What the exercise asks – Rewrite the entries as a numbered list, from the first line through the line containing "I want to click on Whatsapp, so", inclusive, omitting blank lines.

>>>

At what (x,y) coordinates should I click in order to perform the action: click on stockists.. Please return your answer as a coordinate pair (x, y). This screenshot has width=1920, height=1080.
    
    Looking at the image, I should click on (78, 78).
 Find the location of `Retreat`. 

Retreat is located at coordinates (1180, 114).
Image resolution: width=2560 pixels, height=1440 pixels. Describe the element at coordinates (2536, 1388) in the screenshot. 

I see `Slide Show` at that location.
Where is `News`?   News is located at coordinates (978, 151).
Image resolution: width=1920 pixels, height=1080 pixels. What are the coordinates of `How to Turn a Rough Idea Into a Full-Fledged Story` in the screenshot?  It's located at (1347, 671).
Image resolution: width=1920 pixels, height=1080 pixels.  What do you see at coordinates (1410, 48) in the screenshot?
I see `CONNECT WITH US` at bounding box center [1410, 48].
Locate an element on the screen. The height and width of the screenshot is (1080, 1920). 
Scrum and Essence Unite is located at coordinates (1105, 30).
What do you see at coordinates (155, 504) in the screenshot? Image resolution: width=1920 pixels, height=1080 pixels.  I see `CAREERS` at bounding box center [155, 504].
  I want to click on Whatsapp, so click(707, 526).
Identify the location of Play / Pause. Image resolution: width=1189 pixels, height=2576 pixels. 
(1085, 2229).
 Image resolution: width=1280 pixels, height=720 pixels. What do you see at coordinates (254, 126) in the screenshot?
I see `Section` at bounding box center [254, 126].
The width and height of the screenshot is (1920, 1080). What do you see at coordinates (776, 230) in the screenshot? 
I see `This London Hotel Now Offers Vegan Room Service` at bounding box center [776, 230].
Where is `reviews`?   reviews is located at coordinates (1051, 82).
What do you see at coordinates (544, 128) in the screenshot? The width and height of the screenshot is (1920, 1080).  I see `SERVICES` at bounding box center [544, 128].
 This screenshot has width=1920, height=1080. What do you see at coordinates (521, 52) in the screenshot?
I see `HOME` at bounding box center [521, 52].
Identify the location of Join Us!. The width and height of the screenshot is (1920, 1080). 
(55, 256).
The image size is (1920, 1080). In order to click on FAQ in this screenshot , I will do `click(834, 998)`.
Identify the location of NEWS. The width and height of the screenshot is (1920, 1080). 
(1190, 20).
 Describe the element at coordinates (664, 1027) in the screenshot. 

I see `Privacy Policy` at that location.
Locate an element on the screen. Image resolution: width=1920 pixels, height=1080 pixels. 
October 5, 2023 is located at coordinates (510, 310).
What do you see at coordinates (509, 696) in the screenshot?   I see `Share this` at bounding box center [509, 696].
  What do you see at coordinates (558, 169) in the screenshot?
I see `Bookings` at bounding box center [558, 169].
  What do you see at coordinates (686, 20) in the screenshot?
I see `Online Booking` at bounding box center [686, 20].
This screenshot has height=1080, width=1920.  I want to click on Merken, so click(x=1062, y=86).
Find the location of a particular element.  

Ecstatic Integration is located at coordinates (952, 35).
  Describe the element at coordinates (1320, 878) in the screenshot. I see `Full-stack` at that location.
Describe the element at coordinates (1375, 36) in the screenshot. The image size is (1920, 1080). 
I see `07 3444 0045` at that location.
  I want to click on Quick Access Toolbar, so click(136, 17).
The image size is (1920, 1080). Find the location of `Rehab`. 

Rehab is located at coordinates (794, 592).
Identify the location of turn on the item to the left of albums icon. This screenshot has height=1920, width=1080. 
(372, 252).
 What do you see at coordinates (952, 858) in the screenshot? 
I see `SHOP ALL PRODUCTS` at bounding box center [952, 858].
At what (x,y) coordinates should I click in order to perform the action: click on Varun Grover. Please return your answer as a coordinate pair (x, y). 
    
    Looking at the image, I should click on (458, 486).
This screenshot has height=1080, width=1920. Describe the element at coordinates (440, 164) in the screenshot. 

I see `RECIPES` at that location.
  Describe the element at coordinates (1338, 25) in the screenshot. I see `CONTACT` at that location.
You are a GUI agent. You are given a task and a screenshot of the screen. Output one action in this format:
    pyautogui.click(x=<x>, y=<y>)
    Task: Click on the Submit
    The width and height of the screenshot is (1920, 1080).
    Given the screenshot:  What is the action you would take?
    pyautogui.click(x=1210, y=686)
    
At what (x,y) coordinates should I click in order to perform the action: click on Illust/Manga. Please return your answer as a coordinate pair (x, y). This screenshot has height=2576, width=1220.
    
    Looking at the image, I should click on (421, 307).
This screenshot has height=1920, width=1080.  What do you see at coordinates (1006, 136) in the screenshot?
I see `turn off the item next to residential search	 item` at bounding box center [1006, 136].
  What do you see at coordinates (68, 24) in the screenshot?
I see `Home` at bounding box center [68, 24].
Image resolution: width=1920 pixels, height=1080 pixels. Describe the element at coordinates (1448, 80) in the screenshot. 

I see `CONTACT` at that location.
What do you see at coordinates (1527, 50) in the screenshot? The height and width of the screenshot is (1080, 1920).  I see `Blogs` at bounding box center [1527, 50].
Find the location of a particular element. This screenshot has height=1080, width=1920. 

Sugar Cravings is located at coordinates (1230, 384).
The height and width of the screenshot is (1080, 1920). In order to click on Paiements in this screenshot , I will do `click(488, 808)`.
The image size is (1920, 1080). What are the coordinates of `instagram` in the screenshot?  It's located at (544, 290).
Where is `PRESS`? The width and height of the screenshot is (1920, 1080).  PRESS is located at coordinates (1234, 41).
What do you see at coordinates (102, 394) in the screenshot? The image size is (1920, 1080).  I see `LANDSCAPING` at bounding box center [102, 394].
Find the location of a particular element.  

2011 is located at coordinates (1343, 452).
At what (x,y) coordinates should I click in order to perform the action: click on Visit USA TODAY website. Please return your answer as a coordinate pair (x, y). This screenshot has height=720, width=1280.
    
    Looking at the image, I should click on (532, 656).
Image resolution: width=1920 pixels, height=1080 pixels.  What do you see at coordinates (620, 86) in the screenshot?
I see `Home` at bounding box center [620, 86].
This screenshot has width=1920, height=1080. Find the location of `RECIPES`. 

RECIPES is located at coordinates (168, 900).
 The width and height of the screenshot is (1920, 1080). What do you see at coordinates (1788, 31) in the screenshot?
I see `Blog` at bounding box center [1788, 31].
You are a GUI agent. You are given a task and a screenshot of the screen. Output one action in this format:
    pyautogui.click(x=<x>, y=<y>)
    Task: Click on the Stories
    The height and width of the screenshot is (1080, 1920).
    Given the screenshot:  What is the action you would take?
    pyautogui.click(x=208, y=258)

<<<

Task answer –
1. At what (x,y) coordinates should I click in order to perform the action: click on stockists.. Please return your answer as a coordinate pair (x, y). This screenshot has width=1920, height=1080.
2.     Looking at the image, I should click on (78, 78).
3.  Find the location of `Retreat`. 
4. Retreat is located at coordinates (1180, 114).
5. Image resolution: width=2560 pixels, height=1440 pixels. Describe the element at coordinates (2536, 1388) in the screenshot. 
6. I see `Slide Show` at that location.
7. Where is `News`?   News is located at coordinates (978, 151).
8. Image resolution: width=1920 pixels, height=1080 pixels. What are the coordinates of `How to Turn a Rough Idea Into a Full-Fledged Story` in the screenshot?  It's located at (1347, 671).
9. Image resolution: width=1920 pixels, height=1080 pixels.  What do you see at coordinates (1410, 48) in the screenshot?
10. I see `CONNECT WITH US` at bounding box center [1410, 48].
11. Locate an element on the screen. The height and width of the screenshot is (1080, 1920). 
12. Scrum and Essence Unite is located at coordinates (1105, 30).
13. What do you see at coordinates (155, 504) in the screenshot? Image resolution: width=1920 pixels, height=1080 pixels.  I see `CAREERS` at bounding box center [155, 504].
14.   I want to click on Whatsapp, so click(707, 526).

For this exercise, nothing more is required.